Bagi pendukung al-Hijri, keputusan itu adalah strategi realistis di tengah keterbatasan sumber daya manusia. Mereka menilai pengalaman Nasr di bidang keamanan justru menjadi modal penting untuk menghadapi ancaman eksternal. Kabinet yang dibentuk itu sebenarnya hanya selevel 'ormas kedaerahan' namun karena memiliki militer dengan kelengkapan senjata dan penguasaan wilayah, dapat disebut sebagai pemerintahan tandingan de facto.
Di sisi lain, bagi sebagian pihak, keputusan ini ibarat membuka pintu bagi “serigala masuk kandang.” Mereka meragukan loyalitas mantan pejabat tinggi rezim yang kini berada di lingkaran inti oposisi.
Dinamika ini membuat peta konflik Suriah semakin rumit. Tidak hanya terbelah antara pro dan anti-Assad, kini juga ada gesekan internal dalam barisan oposisi itu sendiri.
Keberadaan figur-figur eks rezim di kubu perlawanan memunculkan narasi bahwa garis pembatas antara musuh dan kawan kian kabur.
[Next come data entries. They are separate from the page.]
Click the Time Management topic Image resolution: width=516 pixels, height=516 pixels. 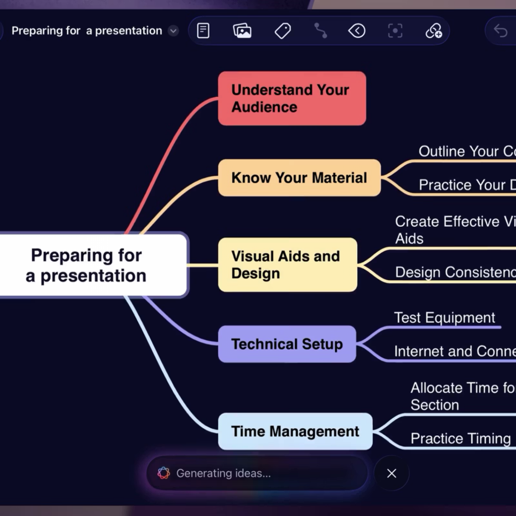[x=295, y=431]
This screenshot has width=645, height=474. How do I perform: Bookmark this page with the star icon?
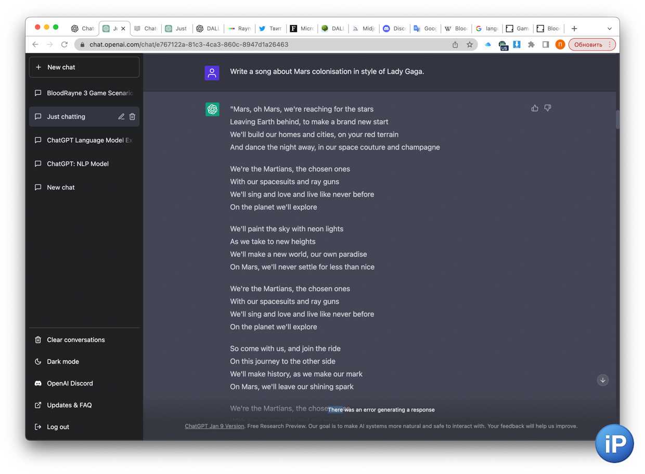[x=470, y=45]
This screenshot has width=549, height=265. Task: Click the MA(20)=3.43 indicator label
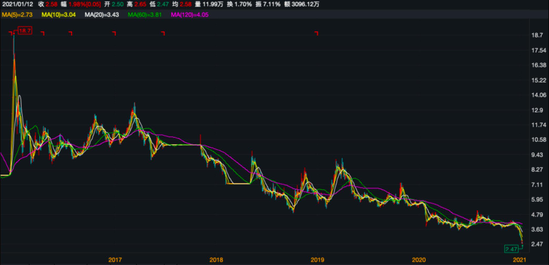click(102, 15)
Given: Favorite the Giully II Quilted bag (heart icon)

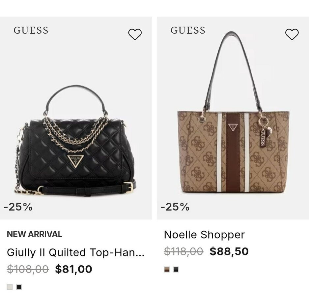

Politik di Suriah, tampaknya, lebih banyak diwarnai oleh kepentingan taktis ketimbang ideologi murni.
Pengamat menilai fenomena ini akan memengaruhi kredibilitas oposisi di mata rakyat Suriah. Masyarakat yang pernah menjadi korban aparat keamanan mungkin sulit menerima bahwa bekas pejabat aparat kini menjadi bagian dari “pembebasan.”
Bahkan, ada yang khawatir bahwa langkah ini akan dimanfaatkan eks pejabat rezim Assad untuk cuci tangan dalari sejarah masa lalu dengan dukungan Israel.
Meski demikian, dalam politik Suriah yang penuh intrik, tidak jarang musuh lama bersekutu sementara demi tujuan jangka pendek. Pertanyaannya, apakah al-Hijri dan timnya mampu mengendalikan risiko dari langkah ini?
Konflik Suriah sendiri belum menunjukkan tanda-tanda mereda. Dalam kondisi seperti ini, setiap keputusan politik—termasuk memilih sekutu dari masa lalu—bisa menjadi penentu arah perjuangan.
Kini, mata publik internasional tertuju pada bagaimana “kabinet” al-Hijri akan mengelola keseimbangan rapuh ini. Keberhasilan atau kegagalan mereka bisa menjadi cerminan masa depan oposisi Suriah di tengah bayang-bayang masa lalu yang belum sepenuhnya sirna.